Annapolis, Md. - Just two months ago, Governor Larry Hogan extolled the benefits of federal support for health care coverage for Marylanders.
But since the Trump inauguration, Hogan has been dodging questions about how the repeal of the Affordable Care Act will dismantle Maryland’s health care system.
"Marylanders are facing a state of emergency as Republicans vote Thursday to repeal the Affordable Care Act. Governor Larry Hogan can't have it both ways. He needs to oppose any effort to dismantle Maryland’s health care system and take away healthcare from hundreds of thousands of hardworking Maryland families,” said Maryland Democratic Party spokesperson Bryan Lesswing.
On Monday, members of the Maryland congressional delegation, Congressmen Hoyer, Cummings, Sarbanes and Raskin, called on Hogan in Annapolis to join them in opposing the Republican health care plan. Hogan refused and said they were “grandstanding.”
Marylanders aren’t buying Hogan’s posturing. A Washington Post-University of Maryland poll released today shows that support for Hogan’s re-election is waning.
Below is a point-by-point rundown of how Hogan is trying to have it both ways on health care:
Hogan: “We look forward to a state-federal partnership that ensures a competitive market to deliver real choice, high quality and affordable health coverage.”
The reality is that Marylanders' premiums will rise:
- The average cost increase for a Maryland resident under the Republican repeal bill would be $3,456 according the Center for American Progress.
- Affordable options would be even more limited for aging Americans, particularly those in the 50-64 age range, as a result of the “age tax.” Under the bill, insurers could charge this population up to five times as much as a younger person for the same plan.

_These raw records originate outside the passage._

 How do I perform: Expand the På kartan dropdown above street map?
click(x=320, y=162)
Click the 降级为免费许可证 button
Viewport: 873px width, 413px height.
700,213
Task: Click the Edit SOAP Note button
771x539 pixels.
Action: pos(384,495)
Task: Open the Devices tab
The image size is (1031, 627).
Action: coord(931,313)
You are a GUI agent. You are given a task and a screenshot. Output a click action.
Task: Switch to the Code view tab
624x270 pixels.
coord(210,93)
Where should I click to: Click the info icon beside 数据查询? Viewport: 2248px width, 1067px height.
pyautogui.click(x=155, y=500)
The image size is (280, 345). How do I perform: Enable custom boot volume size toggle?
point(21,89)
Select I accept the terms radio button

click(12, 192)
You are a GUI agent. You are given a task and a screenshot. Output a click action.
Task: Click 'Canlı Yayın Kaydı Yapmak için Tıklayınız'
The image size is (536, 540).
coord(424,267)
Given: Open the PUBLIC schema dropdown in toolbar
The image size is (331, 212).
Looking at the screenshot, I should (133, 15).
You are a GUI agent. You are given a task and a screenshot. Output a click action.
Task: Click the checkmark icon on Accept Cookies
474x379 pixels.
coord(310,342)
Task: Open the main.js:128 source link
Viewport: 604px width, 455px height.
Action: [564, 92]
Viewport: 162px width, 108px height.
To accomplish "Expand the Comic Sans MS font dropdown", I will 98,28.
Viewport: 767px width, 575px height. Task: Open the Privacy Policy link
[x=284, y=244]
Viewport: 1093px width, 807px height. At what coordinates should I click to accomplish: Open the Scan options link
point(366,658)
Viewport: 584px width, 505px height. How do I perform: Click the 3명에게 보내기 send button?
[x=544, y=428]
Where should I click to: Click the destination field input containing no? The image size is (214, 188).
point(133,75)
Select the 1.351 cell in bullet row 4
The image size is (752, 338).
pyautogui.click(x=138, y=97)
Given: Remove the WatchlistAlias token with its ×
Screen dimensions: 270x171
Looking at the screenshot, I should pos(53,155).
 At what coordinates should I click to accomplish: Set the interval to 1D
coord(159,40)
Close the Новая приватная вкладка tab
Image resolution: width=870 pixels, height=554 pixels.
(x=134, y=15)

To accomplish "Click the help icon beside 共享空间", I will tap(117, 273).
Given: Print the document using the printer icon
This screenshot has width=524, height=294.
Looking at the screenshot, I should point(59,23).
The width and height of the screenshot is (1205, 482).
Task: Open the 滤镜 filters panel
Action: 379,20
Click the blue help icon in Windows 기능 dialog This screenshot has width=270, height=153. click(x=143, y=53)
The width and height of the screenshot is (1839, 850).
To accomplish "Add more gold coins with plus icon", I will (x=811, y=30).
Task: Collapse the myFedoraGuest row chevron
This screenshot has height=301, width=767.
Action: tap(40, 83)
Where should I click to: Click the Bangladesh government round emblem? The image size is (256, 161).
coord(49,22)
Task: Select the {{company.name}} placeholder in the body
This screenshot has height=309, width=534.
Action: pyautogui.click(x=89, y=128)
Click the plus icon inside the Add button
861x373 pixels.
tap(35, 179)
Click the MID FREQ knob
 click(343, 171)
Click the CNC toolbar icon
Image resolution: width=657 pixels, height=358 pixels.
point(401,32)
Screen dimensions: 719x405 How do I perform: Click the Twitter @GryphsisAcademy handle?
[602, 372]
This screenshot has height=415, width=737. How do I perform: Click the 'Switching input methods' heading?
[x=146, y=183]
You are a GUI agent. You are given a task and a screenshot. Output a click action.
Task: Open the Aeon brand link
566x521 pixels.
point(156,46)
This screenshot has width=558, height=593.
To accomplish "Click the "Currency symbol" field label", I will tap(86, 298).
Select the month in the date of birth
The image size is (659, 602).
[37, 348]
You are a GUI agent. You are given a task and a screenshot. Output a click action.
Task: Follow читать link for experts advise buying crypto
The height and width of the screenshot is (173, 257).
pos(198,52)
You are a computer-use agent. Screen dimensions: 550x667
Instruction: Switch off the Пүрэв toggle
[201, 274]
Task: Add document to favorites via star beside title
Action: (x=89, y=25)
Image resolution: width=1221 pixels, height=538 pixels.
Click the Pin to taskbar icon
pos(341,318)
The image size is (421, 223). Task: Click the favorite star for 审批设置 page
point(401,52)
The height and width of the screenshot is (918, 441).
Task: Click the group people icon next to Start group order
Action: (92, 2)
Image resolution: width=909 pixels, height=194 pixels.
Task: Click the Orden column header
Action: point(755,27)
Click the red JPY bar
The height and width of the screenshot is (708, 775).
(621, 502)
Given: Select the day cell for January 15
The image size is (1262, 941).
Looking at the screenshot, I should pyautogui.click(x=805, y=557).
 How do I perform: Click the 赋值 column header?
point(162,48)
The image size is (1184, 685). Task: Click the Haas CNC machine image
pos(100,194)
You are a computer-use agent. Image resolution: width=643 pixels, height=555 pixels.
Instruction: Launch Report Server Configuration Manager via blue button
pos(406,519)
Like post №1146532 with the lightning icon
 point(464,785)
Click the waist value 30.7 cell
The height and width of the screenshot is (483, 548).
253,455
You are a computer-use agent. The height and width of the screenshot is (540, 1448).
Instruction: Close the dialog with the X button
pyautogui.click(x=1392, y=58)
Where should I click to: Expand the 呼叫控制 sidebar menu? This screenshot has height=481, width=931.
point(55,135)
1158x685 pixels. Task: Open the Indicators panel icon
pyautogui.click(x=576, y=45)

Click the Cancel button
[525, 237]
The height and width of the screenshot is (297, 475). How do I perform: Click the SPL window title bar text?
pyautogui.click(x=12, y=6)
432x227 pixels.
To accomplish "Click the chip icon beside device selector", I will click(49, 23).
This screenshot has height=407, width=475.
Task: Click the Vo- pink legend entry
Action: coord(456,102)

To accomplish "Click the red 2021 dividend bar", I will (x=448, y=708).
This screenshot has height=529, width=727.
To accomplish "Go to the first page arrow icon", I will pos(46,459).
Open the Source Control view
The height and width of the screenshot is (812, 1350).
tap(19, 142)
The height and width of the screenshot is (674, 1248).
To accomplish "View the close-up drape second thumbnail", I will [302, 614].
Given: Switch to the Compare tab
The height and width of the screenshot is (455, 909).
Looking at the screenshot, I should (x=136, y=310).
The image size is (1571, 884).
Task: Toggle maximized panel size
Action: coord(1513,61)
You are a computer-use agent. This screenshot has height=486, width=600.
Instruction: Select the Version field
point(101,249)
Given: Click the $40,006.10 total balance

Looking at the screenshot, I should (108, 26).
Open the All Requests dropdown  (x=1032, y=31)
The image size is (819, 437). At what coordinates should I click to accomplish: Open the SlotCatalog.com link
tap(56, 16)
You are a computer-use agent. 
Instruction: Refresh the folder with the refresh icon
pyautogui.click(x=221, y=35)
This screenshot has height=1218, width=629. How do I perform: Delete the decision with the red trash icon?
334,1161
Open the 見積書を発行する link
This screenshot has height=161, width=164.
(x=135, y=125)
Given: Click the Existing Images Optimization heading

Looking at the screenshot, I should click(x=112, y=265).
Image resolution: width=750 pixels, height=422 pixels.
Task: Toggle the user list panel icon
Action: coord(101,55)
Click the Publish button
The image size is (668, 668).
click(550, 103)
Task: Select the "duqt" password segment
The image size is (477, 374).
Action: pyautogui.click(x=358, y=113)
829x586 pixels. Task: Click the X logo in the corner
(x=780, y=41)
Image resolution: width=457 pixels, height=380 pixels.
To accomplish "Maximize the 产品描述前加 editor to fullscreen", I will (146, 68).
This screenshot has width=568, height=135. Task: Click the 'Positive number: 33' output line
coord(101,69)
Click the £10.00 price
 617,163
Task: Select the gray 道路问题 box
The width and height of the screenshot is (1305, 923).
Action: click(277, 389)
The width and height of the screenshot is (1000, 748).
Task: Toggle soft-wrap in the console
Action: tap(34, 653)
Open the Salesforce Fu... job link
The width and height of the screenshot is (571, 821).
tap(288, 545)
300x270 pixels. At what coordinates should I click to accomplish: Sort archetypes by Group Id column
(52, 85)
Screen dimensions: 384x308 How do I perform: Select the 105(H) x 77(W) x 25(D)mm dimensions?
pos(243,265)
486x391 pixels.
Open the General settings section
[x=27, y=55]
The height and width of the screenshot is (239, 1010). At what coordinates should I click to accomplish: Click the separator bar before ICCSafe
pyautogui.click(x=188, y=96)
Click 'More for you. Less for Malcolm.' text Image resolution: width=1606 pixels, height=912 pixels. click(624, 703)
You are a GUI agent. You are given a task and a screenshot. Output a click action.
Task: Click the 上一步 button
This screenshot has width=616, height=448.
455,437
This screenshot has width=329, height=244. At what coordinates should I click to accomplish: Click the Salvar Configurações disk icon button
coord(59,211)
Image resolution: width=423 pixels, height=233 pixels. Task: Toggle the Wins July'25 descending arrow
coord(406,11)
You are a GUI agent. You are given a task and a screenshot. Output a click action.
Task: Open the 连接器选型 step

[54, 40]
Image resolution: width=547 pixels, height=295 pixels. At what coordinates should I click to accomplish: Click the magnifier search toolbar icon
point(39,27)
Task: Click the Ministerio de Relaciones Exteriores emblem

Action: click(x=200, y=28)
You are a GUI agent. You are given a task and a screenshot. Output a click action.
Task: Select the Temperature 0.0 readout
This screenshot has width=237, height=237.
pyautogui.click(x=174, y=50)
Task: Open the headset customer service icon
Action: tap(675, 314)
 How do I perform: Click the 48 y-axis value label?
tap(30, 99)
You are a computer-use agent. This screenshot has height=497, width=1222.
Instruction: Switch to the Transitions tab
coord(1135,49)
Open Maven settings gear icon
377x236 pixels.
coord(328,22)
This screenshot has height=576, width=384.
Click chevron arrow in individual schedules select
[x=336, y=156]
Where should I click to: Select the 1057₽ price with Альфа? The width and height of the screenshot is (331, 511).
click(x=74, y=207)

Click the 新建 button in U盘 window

Hogan: “Maryland continues to be a leader in health care coverage with nearly 94 percent of our residents insured… More than 150,000 Marylanders currently receive coverage through Qualified Health Plans in the individual market.”
The reality is that Marylanders will lose coverage:
- A total of 313,000 Marylanders would lose coverage over the next decade under the Republican ACA repeal bill, nearly half of whom currently receive coverage through their employer.
Hogan: “The state has undertaken efforts to allow more Marylanders to age-in-place by implementing programs like the Community First Choice.”
The reality is that people with disabilities will be hurt:
- The Republican repeal bill eliminates the Community First Choice program, including $12 billion in funding for community-based services for people with disabilities.
Hogan: “Maryland is home to the highest performing Medicaid Managed Care Organization in the country.”
The reality is that Medicaid in Maryland will be weakened:
- Under the Republican bill, 14 million people will lose Medicaid coverage over a decade, according to a report from the nonpartisan Congressional Budget Office.
- Jeff Myers, chief executive officer of Medicaid Health Plans of America, which represents Medicaid managed care providers in Maryland and across the country, said of the Republican bill: “It does call into question whether those services can be provided or whether states are going to see massive disruption.”
Hogan: “A key to Maryland’s success is our unique All Payer Hospital Model…”
The reality is that the future of Maryland's All Payer Model is threatened:
- In testimony before Members of Congress, Dr. Samuel Ross, CEO of Baltimore Bon Secours Health System, stated: “Maryland operates a unique all-payer system so changes in federal policy affect us differently than other states. Nevertheless, the unprecedented cuts to Medicaid through the rollback of enhanced federal matching for Medicaid expansion and the long-term cuts under per capita caps will have an overwhelming impact on Maryland’s finances and its Medicaid program.”
Hogan: “Maryland has a history of leveraging federal dollars for innovative and efficient health care solutions.”
The reality is that Maryland's budget will feel the brunt of costs:
- Maryland’s Department of Legislative Affairs found that federal dollars would be in short supply under the Republican plan to repeal the ACA.
- If the Medicaid expansion was repealed, the net cost to Maryland will be $1.27 billion in fiscal 2018, rising to $1.5 billion in fiscal 2022.
Hogan: “Additional flexibility and continued federal partnership will allow Maryland and other states to continue to improve access to high quality coverage.”
The reality is that other Republican governors are standing up to Trump:
- According to a letter from five GOP governors expressing opposition to the Republican ACA repeal bill in a letter, “It provides almost no new flexibility for states, does not ensure the resources necessary to make sure no one is left out, and shifts significant new costs to states.”